Wednesday, June 17, 2009

Looking to the Future as an Animator

While browsing through the archives of the Ghibli Blog, I came across a video Daniel posted in June 2007: a montage of food commercials made by Studio Ghibli. Same product, same music, same animation technique. It's the latter that truly stands out, for these ads featured a fantastic mixture of traditionally animated characters within a CG, but painterly environment. The combination was so seamless and subtle, maybe even more so then the exhilarating ballroom dance in Beauty and the Beast. If and when I ever become a good enough animator, this is definitely the direction I want my works to go.

It's strange to think about, but for all my love of Pixar's films, I don't think I'd ever want to make a completely CG movie. I love the possibilities with computers, which is why I'd never dismiss them outright (besides, in these days of digital ink-and-paint and compositioning, a computer is almost mandated in traditional animation), but there are a few reasons I don't think I would do. For one, none of the stories I want to do benefit at all from CG. So many of them are about ordinary people and their interactions with each other on generally mundane circumstances. Why use computer processing for talking heads? Quite a few of my ideas are knock-offs on my favorite traditional animations anyway. Another reason may be the availability of the materials needed to make an animation. My resources range from sketch pencils to paper. My home scanner doesn't work, I don't have Photoshop or GIMP (among others), etc. I might as well just learn to be a traditional animator and make traditional animations. I could probably later get into computer animation. (This point is pretty silly, actually; how many seventeen-year-old aspiring computer animators do have available, affordable resources to practice their craft?)

I don't know why, but to me, a CG film with all traditionally animated characters is so much more exciting than pure traditional or pure CG, maybe because it isn't seen too much. That can be attributed to the fact that mixing the two, and making it work, is extremely difficult. I've seen the combination disintegrate many times, most recently in Avatar: the Last Airbender. What should have been the greatest long take in the series failed because the separate components ran on different frame rates. You can not have the background move 24fps while the aircrafts trail off at 12fps, especially when said aircrafts were moving at 24fps a few shots ago. It's distracting, it calls attention to its mechanics. Maybe budget was a problem, so they cut it in half by bisecting the frame rate. A bad move that totally took away from the impact of the shot. Now, done well (e.g. Beauty and the Beast and the escape from the lava in Aladdin), it's breaktaking.

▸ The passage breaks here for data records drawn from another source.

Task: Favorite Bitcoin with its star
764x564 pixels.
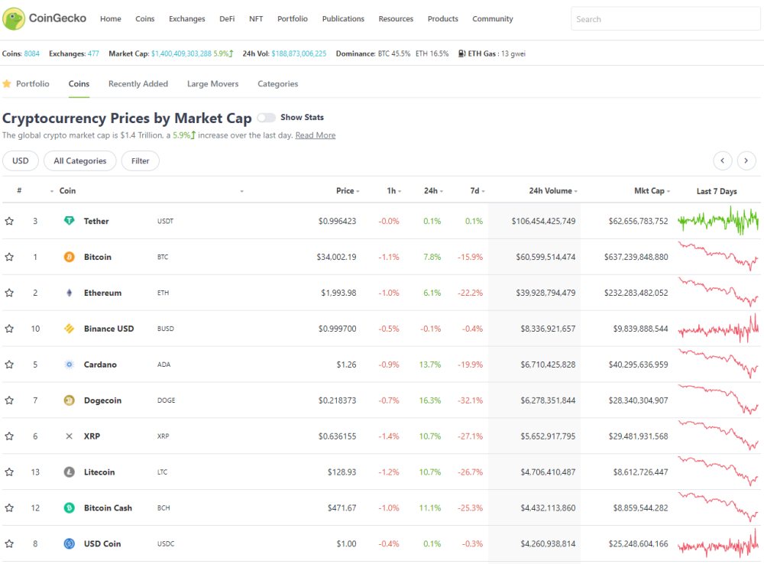Action: click(x=9, y=257)
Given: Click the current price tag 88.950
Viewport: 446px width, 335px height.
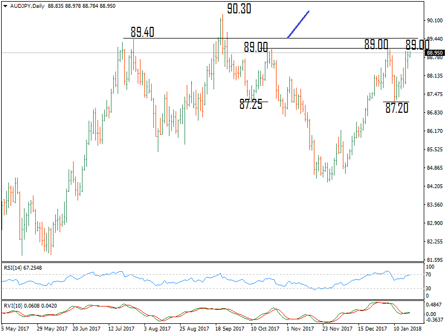Looking at the screenshot, I should point(434,53).
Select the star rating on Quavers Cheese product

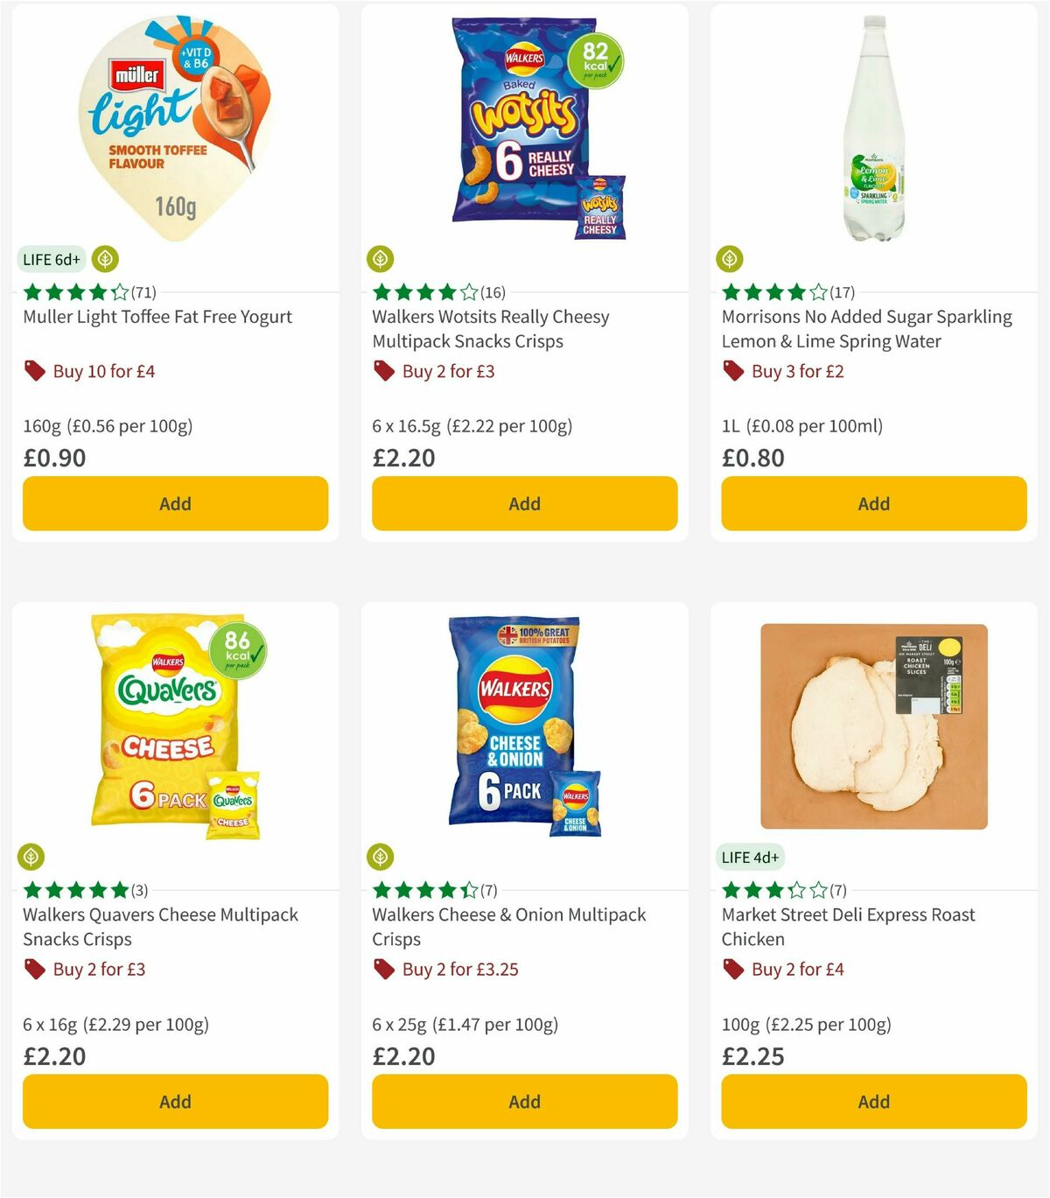pos(73,890)
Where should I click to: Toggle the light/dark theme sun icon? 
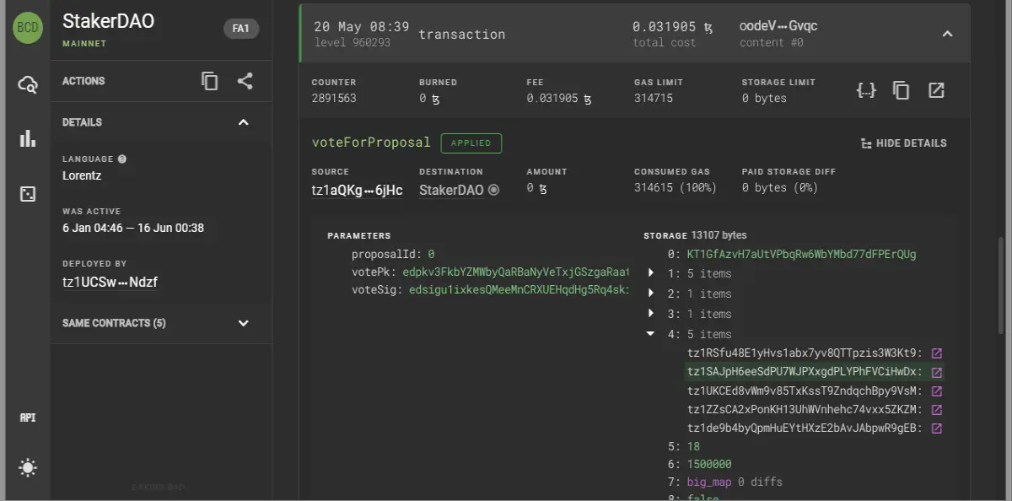click(x=28, y=467)
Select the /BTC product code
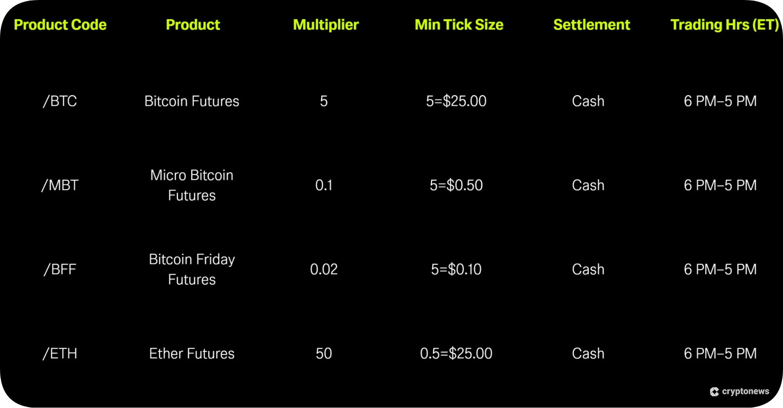The height and width of the screenshot is (408, 783). click(60, 101)
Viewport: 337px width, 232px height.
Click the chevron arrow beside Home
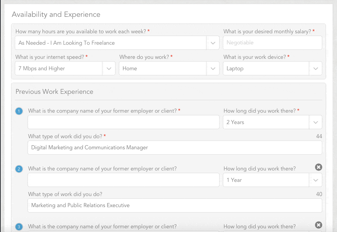point(213,69)
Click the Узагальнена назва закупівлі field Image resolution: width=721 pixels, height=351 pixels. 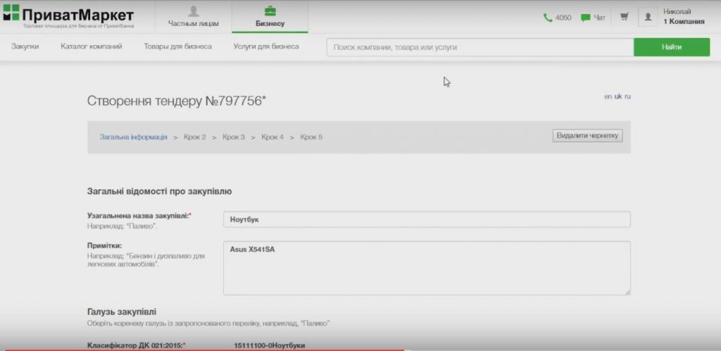[x=426, y=220]
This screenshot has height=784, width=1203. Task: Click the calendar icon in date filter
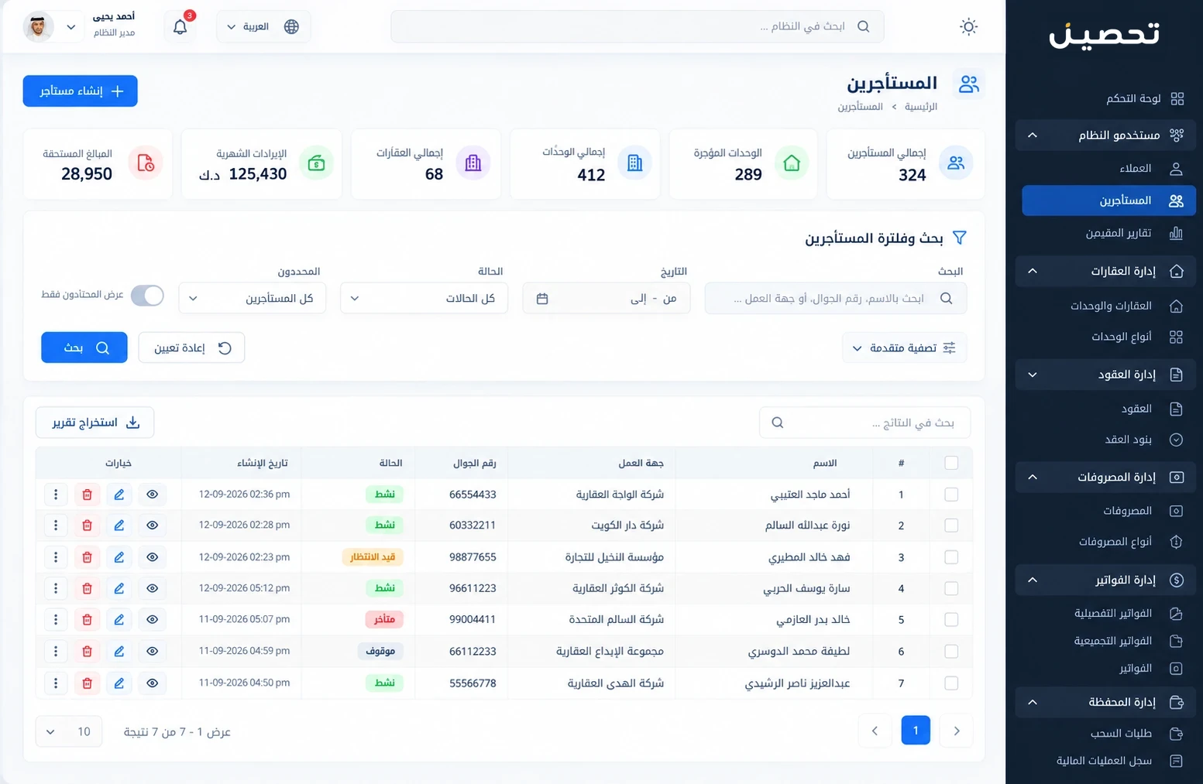pos(542,298)
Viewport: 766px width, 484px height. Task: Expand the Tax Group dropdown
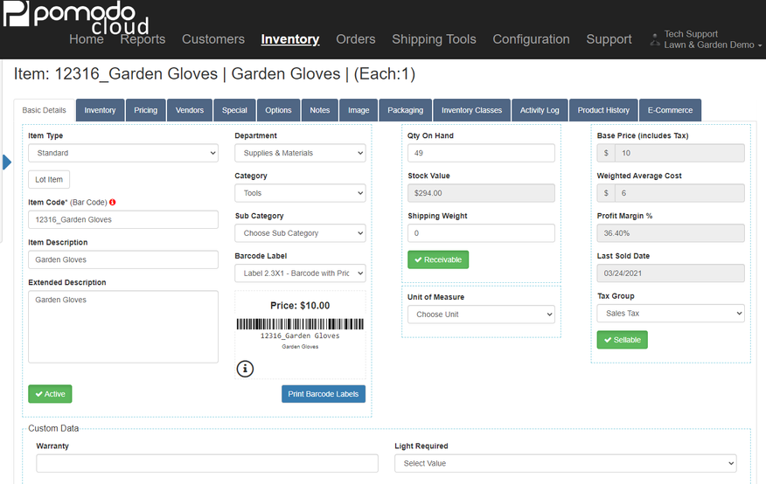pos(671,313)
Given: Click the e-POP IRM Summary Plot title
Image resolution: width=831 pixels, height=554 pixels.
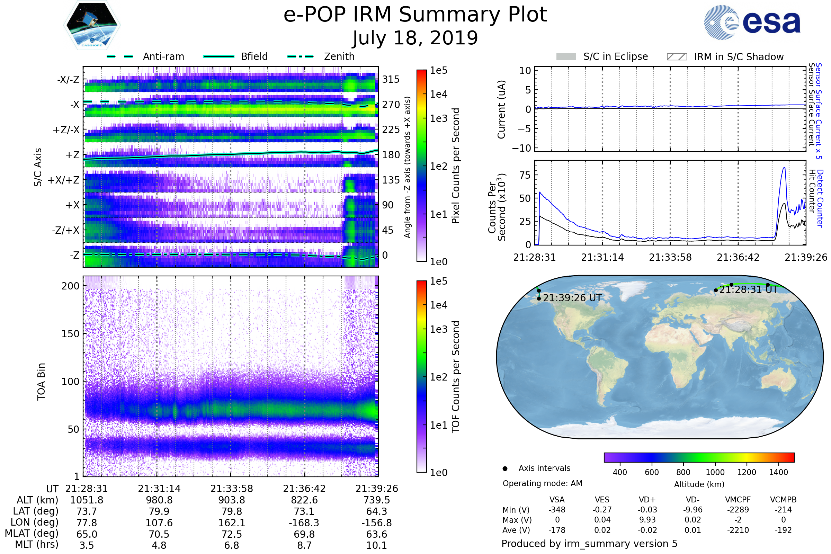Looking at the screenshot, I should [415, 15].
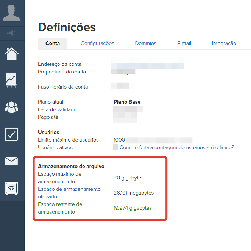251x251 pixels.
Task: Click the Espaço restante de armazenamento label
Action: coord(60,208)
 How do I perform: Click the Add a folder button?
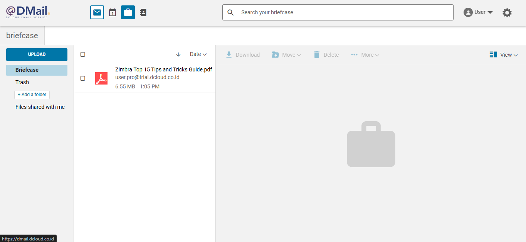click(32, 95)
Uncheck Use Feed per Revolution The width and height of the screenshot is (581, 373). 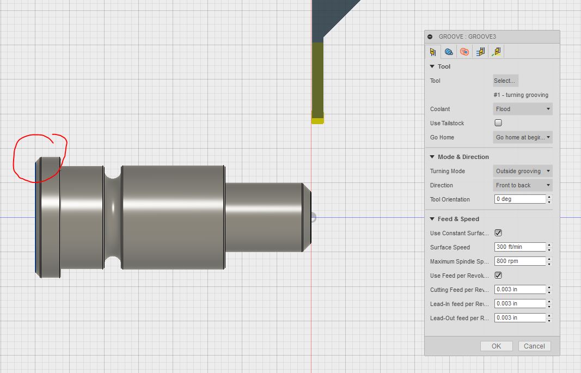tap(498, 275)
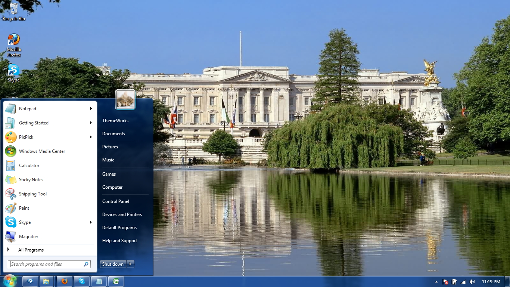Click the Shut down button
510x287 pixels.
113,264
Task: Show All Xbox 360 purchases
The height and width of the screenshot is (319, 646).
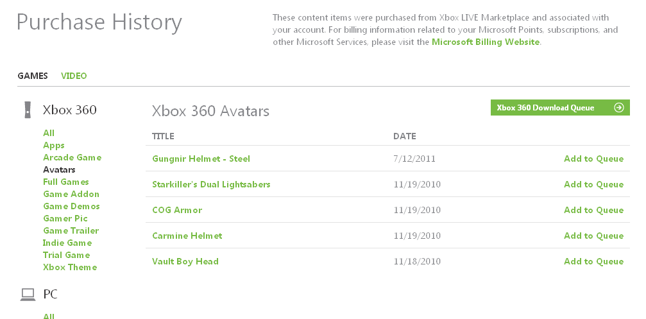Action: (49, 133)
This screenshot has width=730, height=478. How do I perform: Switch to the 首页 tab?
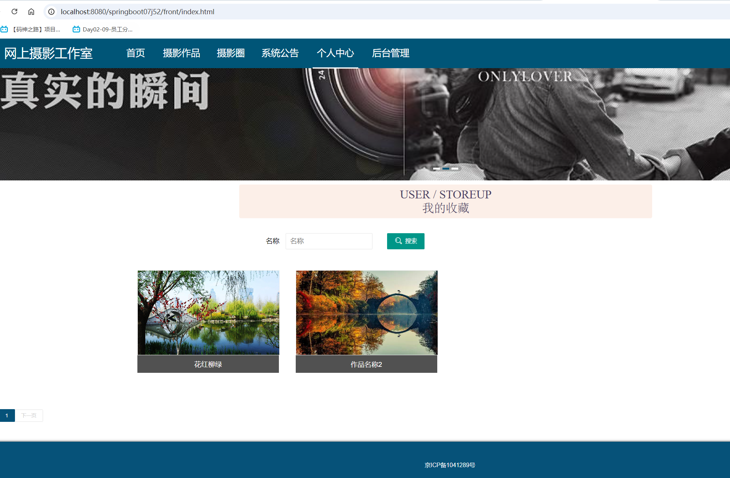pyautogui.click(x=136, y=53)
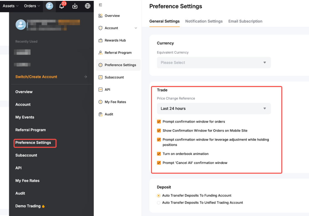Open the language globe icon
This screenshot has width=309, height=216.
(88, 6)
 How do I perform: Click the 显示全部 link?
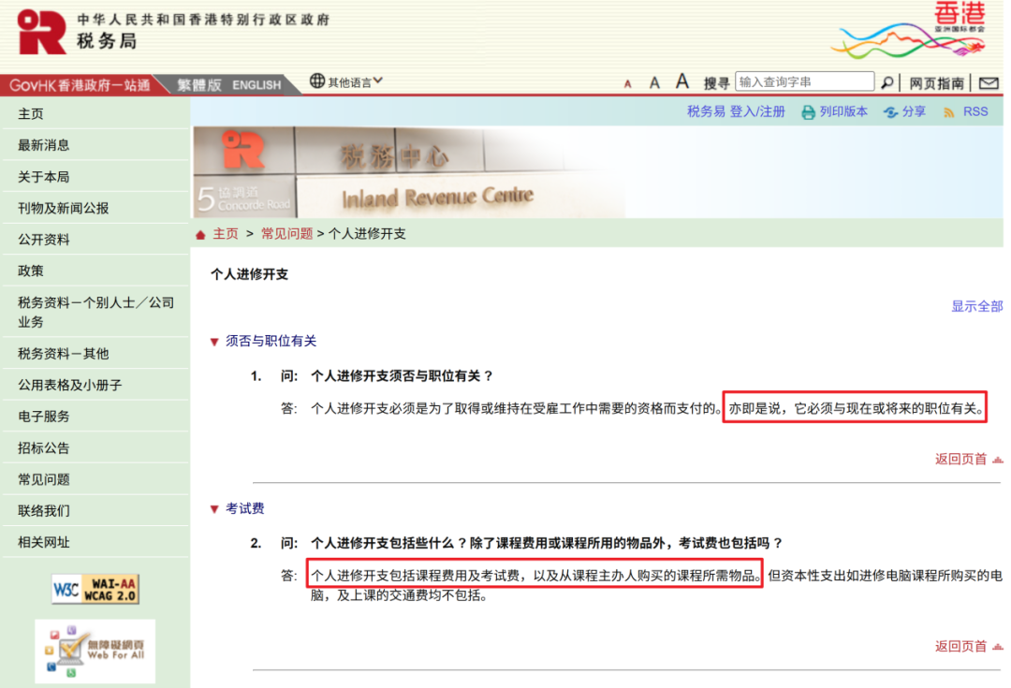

I'm getting way too ahead of myself. Before I can even think about trying to combine CG with hand drawing, I have to learn how to hand draw in the first place.

Lately, I've been working on drawing other artists' characters. One of these sets of characters (from the game Persona 3) will be used in a music slide show I'm working on with a friend. Then, I'm simply drawing some characters in my *snort* style. Thanks to John Kricfalusi, I've grown incredibly hostile toward drawing styles that aren't constructed with three dimensions in mind. I tried to find the heirarchy of the anime character Yoko Littner, and came out wondering, "Who draws this shit?!" The character designs of Avatar: the Last Airbender and Teen Titans, which I used to absolutely adore, are also pretty flat. Maybe because they were television, full three-dimensionality was out of the question. (Avatar was at least a major step up design-wise from Teen Titans.)

Speaking of John K. and getting ahead of myself, that's what I really should be doing: working on my construction. I printed out the first fifteen pages of Preston Blair's brilliant animation book and have yet to do my homework.

Must. Stop. Procrastinating.

It certainly doesn't help at all that I lack passion for anything. Martin Scorsese, in his master class at Cannes, says you must be passionate, you must be crazy and obsessive if you want to make a film, let alone a great one. I have lots to work on this summer (also including jazz piano practice, writing, reading, wu-wei, this blog, friends, movies, etc., etc., etc...).